そうしたら……そうしたらどうするつもりだったんだ? 酔わせた挙句、家へ帰る手段を絶って……いや、駄目だ。軽い男だと思われぬよう、隣を歩く時も横に倒したペットボトル1本分くらいの距離感を保ってきたし、最終電車の20分前になると会計を済ませてそろそろ帰る時間だと伝えているし、彼女が改札の向こう側で見えなくなるまでその背中を見送っていた。この二ヶ月頑張ってきたそれらが、全て無駄になる。それだけは、何が何でも避けたい。

「名前ちゃん、ちょっと走るよ」

理由は分からないが、今夜の彼女はいつもより二杯も多く酒を飲んでいた。そのせいか、潤んだ目はとろんとしているし舌っ足らずに喋るもんだから。

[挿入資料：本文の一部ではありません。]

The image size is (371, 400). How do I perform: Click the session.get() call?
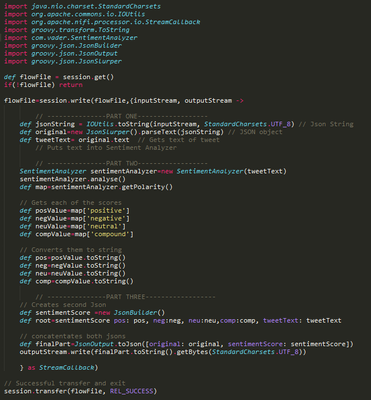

いつもの可愛さに拍車がかかっているだけだったし、こっちとしては食事の間ずっと気が気じゃなかった。酔っているからか、今の彼女はちっとも急いではくれないし。こうなっては仕方がないと自分に言い聞かせ、彼女の背中をぽんぽんと二回触れて足を速めるよう促した。

「走れないです、今日は」
「いや、間に合うかもしれねーから頑張ろう」

最終手段で、手を引っ張っていくか。いつ行動に移すかを考えていると漸く歩みを速めた彼女は、驚いて立ち止まった俺を置いて行ってしまう。

「乗り遅れても、良かったのに」

本当は走る余力があったのに、何故彼女はそうしなかったのか。そして、自分の聞き間違いで無い限り。いや、聞き間違えてなどいない。彼女は確かに言った。電車に乗れなくてもいいと。慌てて彼女に追いついても、名前ちゃんは前を向いたままピンヒールをリズム良くかつかつ鳴らしスピードを緩めてくれることは無かった。

「どーすんの。本気で乗りたいなら担いで行くけど」
「いいです、もう」
「何で怒ってんの」
「何でもないです、ほんと」
「んなわけねえだろ。名前ちゃん、ちょっと」
「だって、ずっと匂わせてたのに。城戸さん気付かないんだもん」

『明日休みなんです』

『城戸さんは、この後何か予定あるんですか』

機嫌悪そうに投げかけられた言葉に今日までの会話を思い出すと、また俺の足は止まり彼女は更にスピードを上げていく。名前ちゃん、ちゃんとサイン出してた。帰りたくないって。まじかよ、俺……
喉の奥から出かかった言葉を一度しまい込んで、もう一度追い付き左手を握ると彼女はそこで漸く止まってくれた。

「ごめん、俺。全然気付かなくて」
「いいです、帰ります」
「間に合わねぇって……あー、うん。もういいよな、言っても」
「え?」

引っ込めていた言葉をやっと吐き出せる。随分と長いこと、この時を待っていたような気がする。もういい。この二ヶ月、俺はよく頑張った。誰も褒めてはくれないから、自分で褒めとく。たとえ彼女に嫌われたとしても、言わないまま苦しんでおかしな事になる前にさらけ出した方がいい。

「今日は帰したくない、名前ちゃんのこと」

ほらまた。そうやって可愛い顔するから。

我慢できなくなるから、本当にやめてほしい。